Notre premier exemple n’est pas un cas d’anglicisme mais nous semble parlant : les mots NON-VOYANTS ou MAL-ENTENDANTS ne sont pas autre chose que d’élégants néologismes (aujourd’hui entrés dans l’usage) désignant des réalités bien anciennes. Il ne s’agit donc plus ici de mettre une étiquette sur une découverte récente, une invention nouvelle, ou un concept jusque là inexistant. Il est simplement question d’introduire un point de vue différent sur une réalité familière, qui du coup perdra sans doute un peu de cette familiarité, reconquerra une part d’étrangeté dans l’esprit des locuteurs. Si l’on en revient à nos anglicismes, la fortune du terme MANAGEMENT dans le monde de l’entreprise et de la gestion ne relève-t-elle pas de cette logique ? Et le mot RESSOURCES HUMAINES n’apporte-t-il pas un plus par rapport à l’expression plus traditionnelle de PERSONNEL (D’UNE ENTREPRISE) ?
Certains soutiendront que dans notre cas (2), l’éclairage nouveau qu’apporte le néologisme propose une « conceptualisation » nouvelle, favorise une façon différente de penser une chose connue. D’autres n’y verront qu’un enrobage vide de sens. La frontière est parfois ténue. Et c’est bien ici que se noue toute la délicate question de la pertinence des anglicismes. Car si pour la plupart des linguistes, le phénomène des anglicismes n’a rien d’alarmant et ne met pas la langue en péril, il est néanmoins un cas de figure souvent décrié : celui où l’emprunt, loin de répondre à un besoin linguistique avéré (autrement dit de combler une lacune ou d’apporter un éclairage nouveau sur le réel), vient au contraire concurrencer une forme déjà existante et bien établie, et introduit ce faisant dans la langue une redondance qu’on peut juger fâcheuse.

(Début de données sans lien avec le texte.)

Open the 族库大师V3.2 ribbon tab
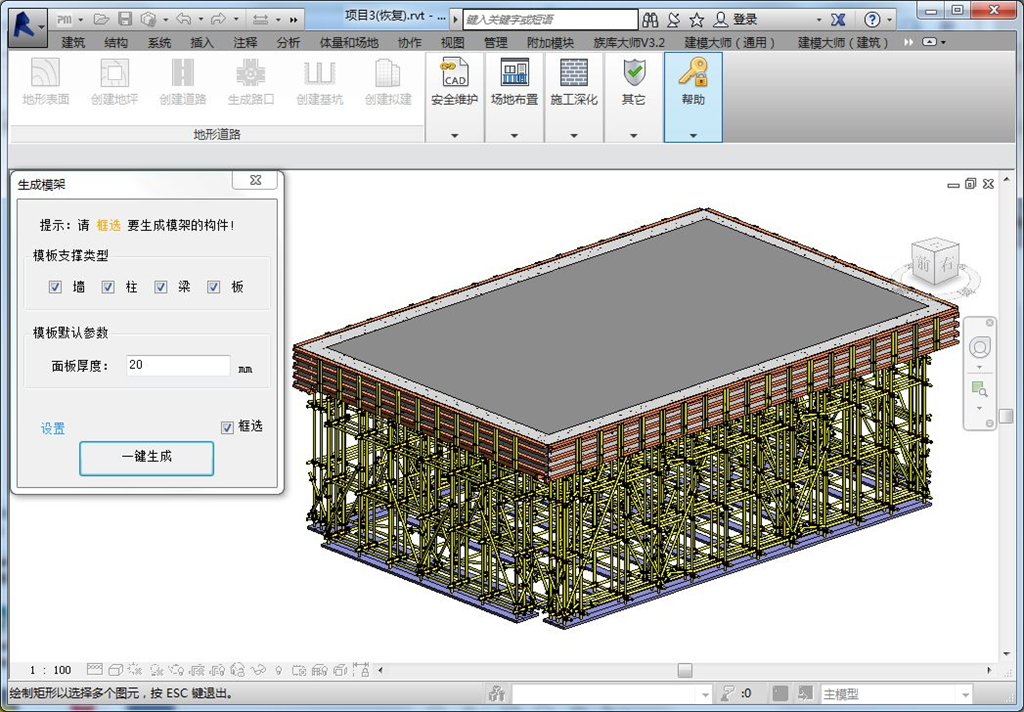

Livrons pour conclure quelques exemples d’anglicismes, qui invitent à s’interroger sur la nuance de sens apporté :
Ainsi du verbe INITIER, que l’on rencontre à côté d’AMORCER, LANCER ou ENTAMER ; du nom OPPORTUNITÉ, employé au sens d’OCCASION, de CIRCONSTANCE OPPORTUNE, ou du mot EXPERTISE, au sens de compétence d’expert. Citons enfin DEADLINE, qui concurrence les mots ÉCHÉANCE ou DERNIÈRE LIMITE, autre exemple d’emprunt (lexical cette fois et non plus sémantique) auquel les puristes pourront encore préférer, selon le contexte, les expressions de DATE BUTOIR, DATE DE CLÔTURE ou DE BOUCLAGE.